C'est un conte burlesque, je ne vois pas d'autre manière de le qualifier, que ce Chevalier inexistant d'
Italo Calvino. le conte (son thème, son but), on en suit le fil au début, du moins le croit-on.
L'homme parfait, celui qui montre tant de bravoure en toute chose, qui n'échoue jamais et réussit tout à la perfection, mais aussi applique toutes les règles, tous les principes, tous les préceptes, même les plus absurdes, n'existe pas. du reste, quand il se manifeste sous la forme du chevalier inexistant, il agace ses comparses, qui l'évitent et l'ignorent. Et, au fond, le détestent. Car ce parangon de vertus n'a aucune empathie pour son prochain. Se tenant sur le droit fil de l'exact vérité des circonstances et des faits, dénué d'humour et de souplesse, il est d'une froideur mortelle, incapable de sentir ni l'amour ni l'amitié d'autrui. En un mot, il ne vit pas.

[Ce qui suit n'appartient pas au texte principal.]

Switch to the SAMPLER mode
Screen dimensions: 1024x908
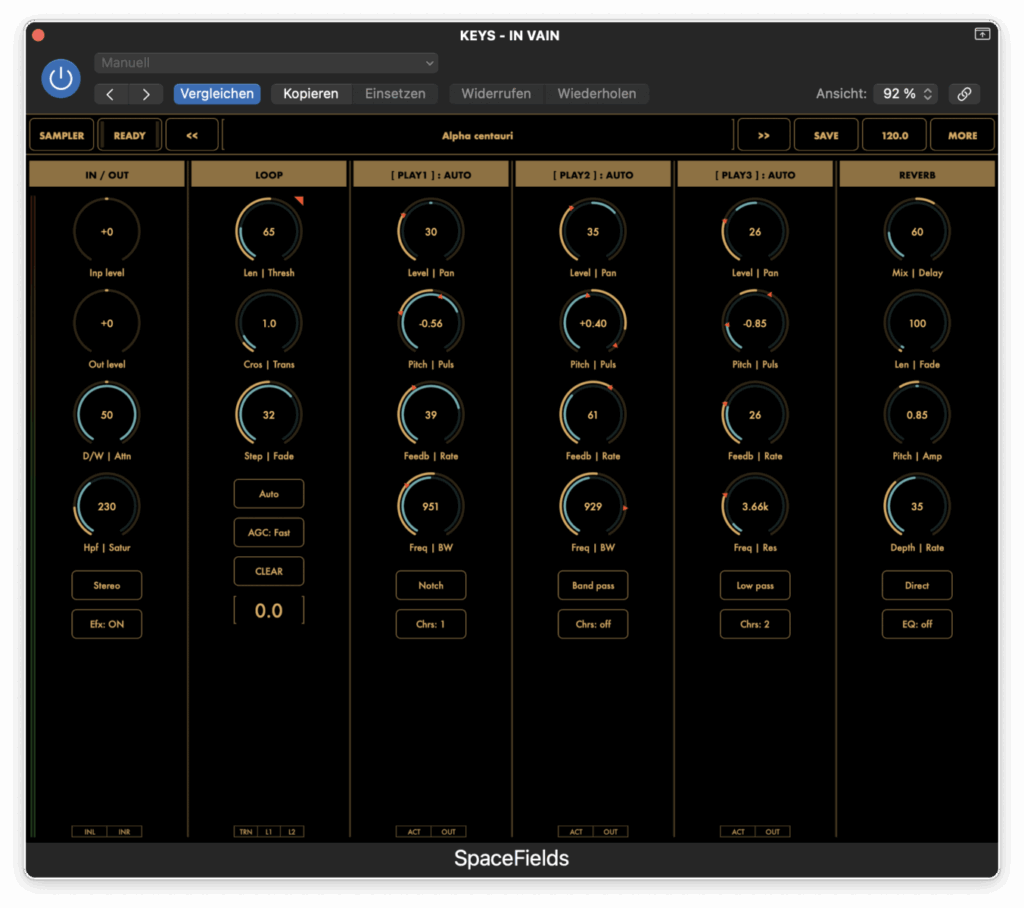tap(62, 135)
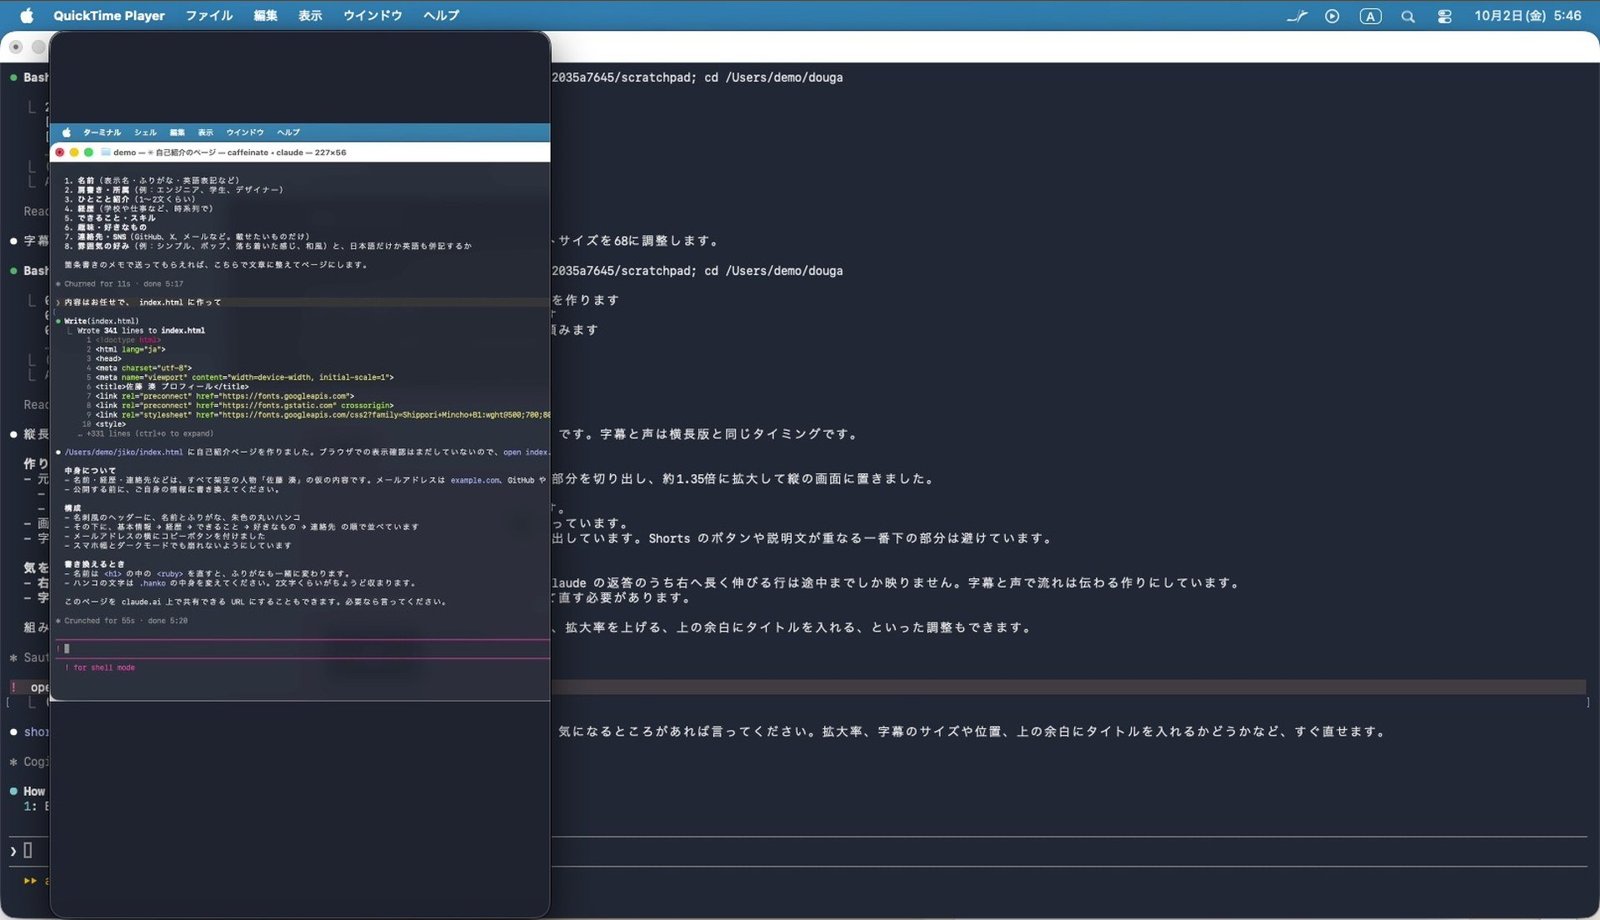Open Spotlight search magnifier icon

pyautogui.click(x=1408, y=16)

Il a son exact opposé. Son écuyer Gourdoulou vit tout et adhère à tout ce qui l'entoure. Etre fantasque et sympathique, il est tant attiré par la vie qu'il s'y vautre sans retenue et s'y perd. Si le chevalier sait qu'il n'existe pas, Gourdoulou ne sait pas qu'il existe. L'un a une conscience trop aigüe de lui-même, qui ne le rend pas heureux, l'autre en manque dramatiquement, et ne peut profiter de son bonheur d'être.
On aurait pu s'arrêter là. Mais
Calvino complexifie son petit théâtre. Il y a aussi l'apprenti chevalier Raimbaud qui admire celui qui n'existe pas, rêverait d'être comme lui, et va de déception en déception en tentant de gagner son amitié. Et puis, pour boucler la boucle, il y a encore Bradamante, femme guerrière, amoureuse de celui qui n'existe pas. Amoureuse d'une image, donc, et non d'un homme, perdue dans sa croyance que cet homme idéal, fantasmé et rêvé, existe bel et bien en la personne du chevalier inexistant.
Je vous passe Thorrismond et Sofronie, qui surgissent au milieu du récit pour le relancer (il en avait un peu besoin…) et qui, de fil en aiguille, dénouent un imbroglio dans un twist final digne d'une pièce de boulevard. La toute fin amène notre Bradamante, en un nouveau twist, à comprendre que l'homme idéal n'existe pas (de fait,
le chevalier inexistant, etc, mais je crois que vous avez compris…) et de se tourner enfin vers le jeune Raimbaud, qui est un homme véritable avec toutes ses imperfections, mais qui fera bien l'affaire.
J'ai lu cette trilogie d'
Italo Calvino (
le vicomte pourfendu,
le baron perché,
le chevalier inexistant) au début des années 80, à une époque où on portait aux nues ces courts récits. J'avoue avoir été un peu déçu. Je me suis ennuyé. le texte a vieilli. Il n'a pas la force que je croyais y voir dans ma jeunesse, ou bien j'ai perdu la capacité de percevoir cette force. Allez savoir.